**What needs to be done:** Could you reproduce everything from "But watch out, people." down to "keeping up now." in the passage about grading test essays, with "creative minds" renamed to "inventive minds"?

And while I no longer feel like I'm mentally drowning, the survival aspect has shifted from mental survival to financial survival. I continue to dream about what our lives would be like right now with two full incomes, but the long term of staying where I was a year ago makes me focus on what's ahead. And what's ahead doesn't look too bad. Getting an article published for pay and becoming a Reader/Evaluator for standardized test essays has allowed me to make some income and continue to write. This is all recent, within the last 2 months and only temporary. No more tests, no more work. And if I stop pitching, that money will dry up too. But last week, from a combination of an article submission and a Reader/ Evaluator paycheck, I earned one a paycheck that looked similar to payday at the library. The only difference was that I still had energy to pursue other projects and have a life. I didn't feel out of my mind. I can continue this route.
Just a side note on the Reader/Evaluator gig: Reading responses of these kids, I couldn't help but see myself in their writing. I had terrible reading comprehension as a kid. Writing anything of length with coherence didn't come until college. It wasn't until I started writing creatively that I realized that I could take my interest and apply it to constructive research and opinion pieces. You can see a kid is trying to get something really great out, but they just don't know how to yet. The ideas are there. But the criteria for success in standardized testing is so fucking narrow. And the further away from the standard a response is, the further it gets muted. I found myself skimming over responses that didn't look the part for particular criteria. You can tell some of the kids hate doing the test. I hope it doesn't ruin written word for them. Recalling the unexplained amount of failure I felt getting back test results made me feel 10 all over again. Vague explanations of test results reinforced how sub-par I felt.
But watch out, people. We have some creative minds coming down the generational pipeline. From thoughtful insight to clever attempts to jerry-gig results, these kids are a force. There's no telling what the world will look like when they start making adult lives of their own, but after reading hundreds of responses, we need to be worried about keeping up now.

**Source information:**
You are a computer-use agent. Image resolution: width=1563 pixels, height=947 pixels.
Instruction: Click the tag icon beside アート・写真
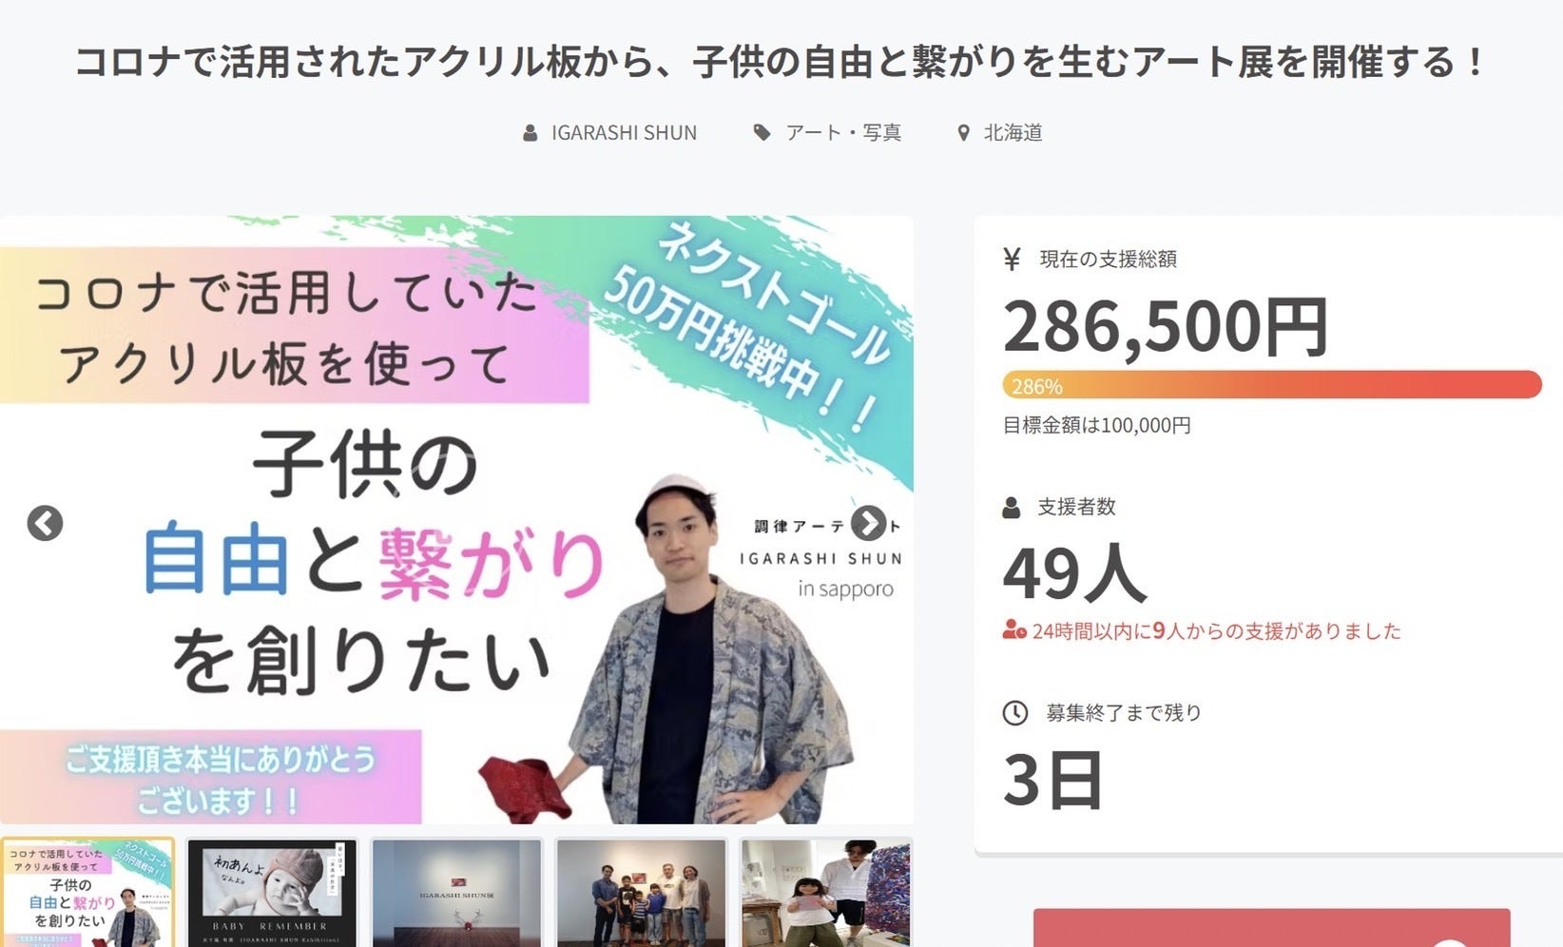coord(762,133)
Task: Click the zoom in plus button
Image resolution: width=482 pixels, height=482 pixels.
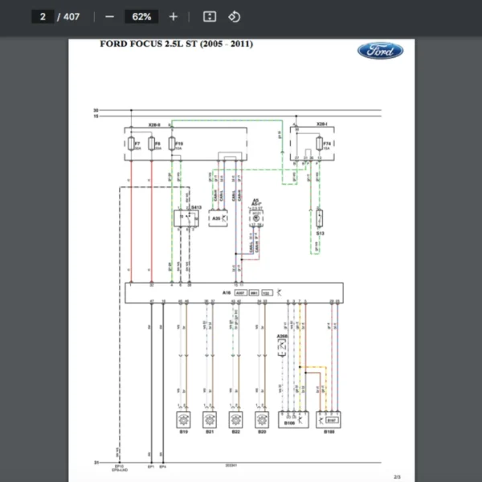Action: (174, 17)
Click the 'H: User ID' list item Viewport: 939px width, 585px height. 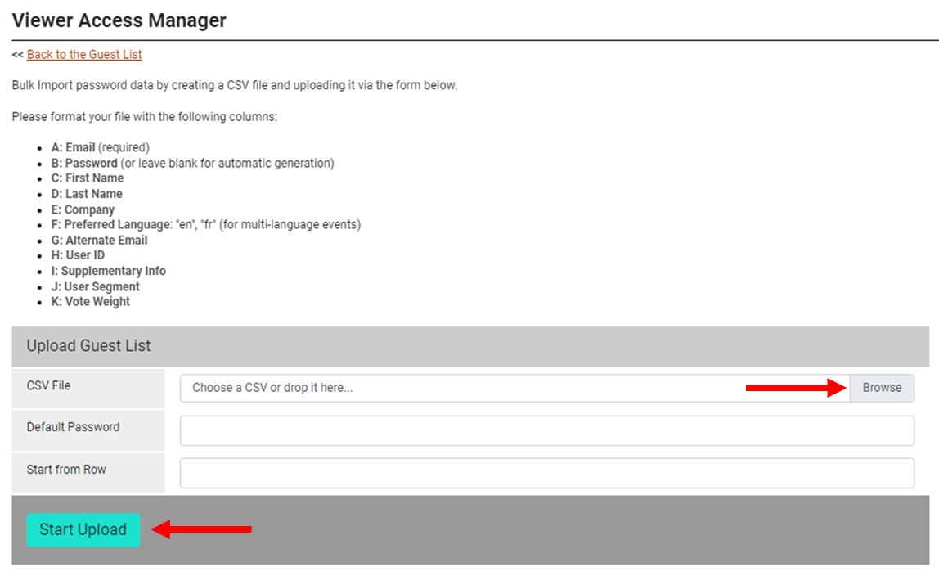(x=78, y=255)
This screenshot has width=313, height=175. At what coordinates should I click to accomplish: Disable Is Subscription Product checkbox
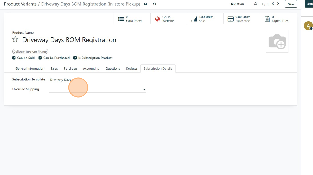coord(75,58)
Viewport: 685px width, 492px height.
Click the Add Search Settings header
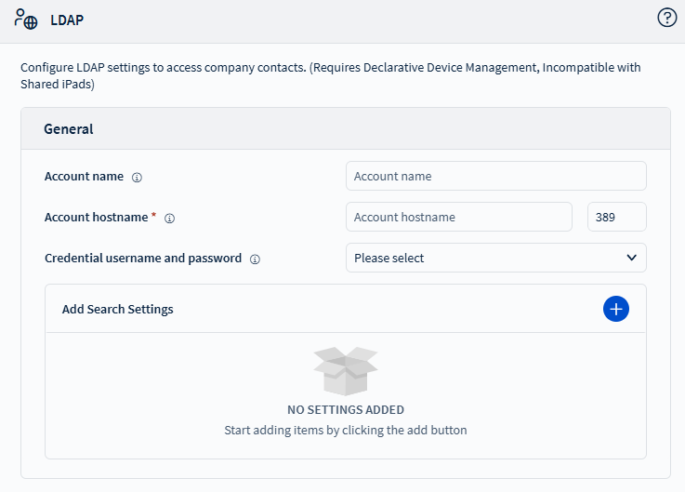pyautogui.click(x=118, y=309)
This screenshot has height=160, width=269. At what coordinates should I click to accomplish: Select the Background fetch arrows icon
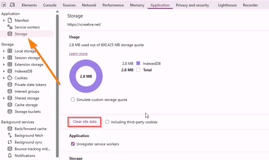pos(10,135)
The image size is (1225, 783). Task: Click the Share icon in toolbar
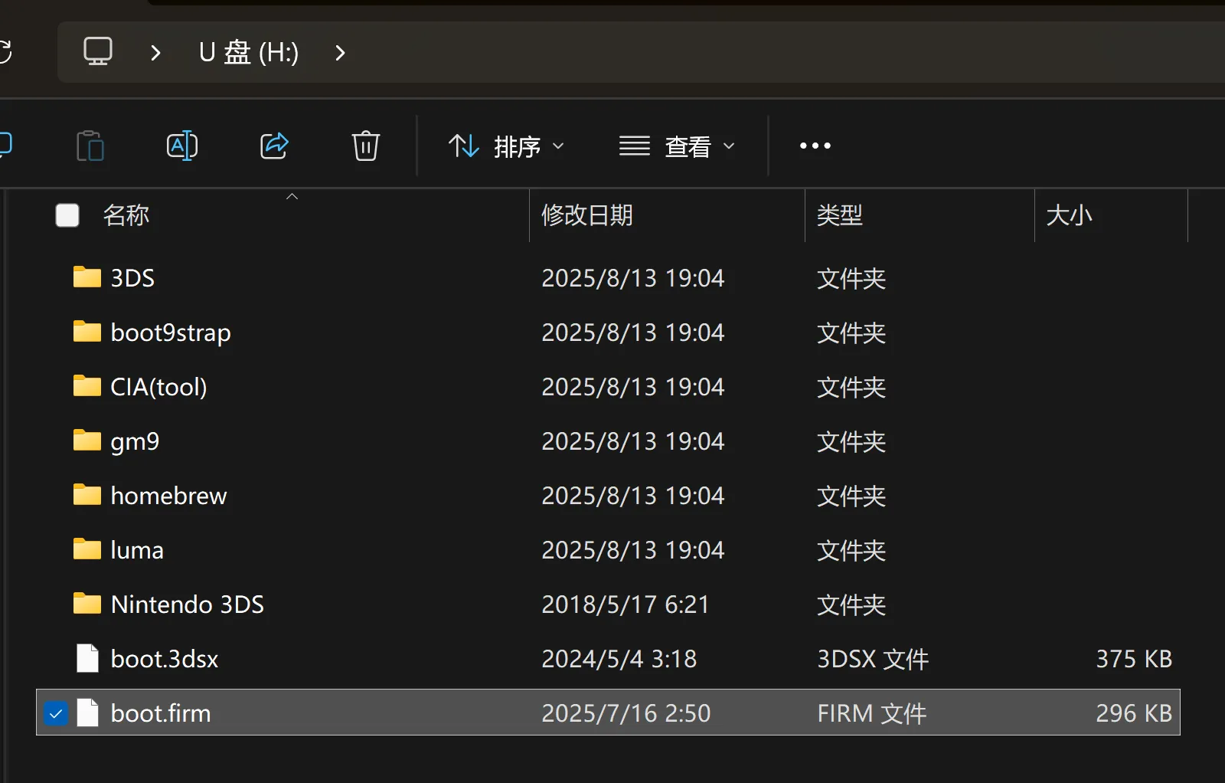(274, 146)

**Written reply:**
But watch out, people. We have some inventive minds coming down the generational pipeline. From thoughtful insight to clever attempts to jerry-gig results, these kids are a force. There's no telling what the world will look like when they start making adult lives of their own, but after reading hundreds of responses, we need to be worried about keeping up now.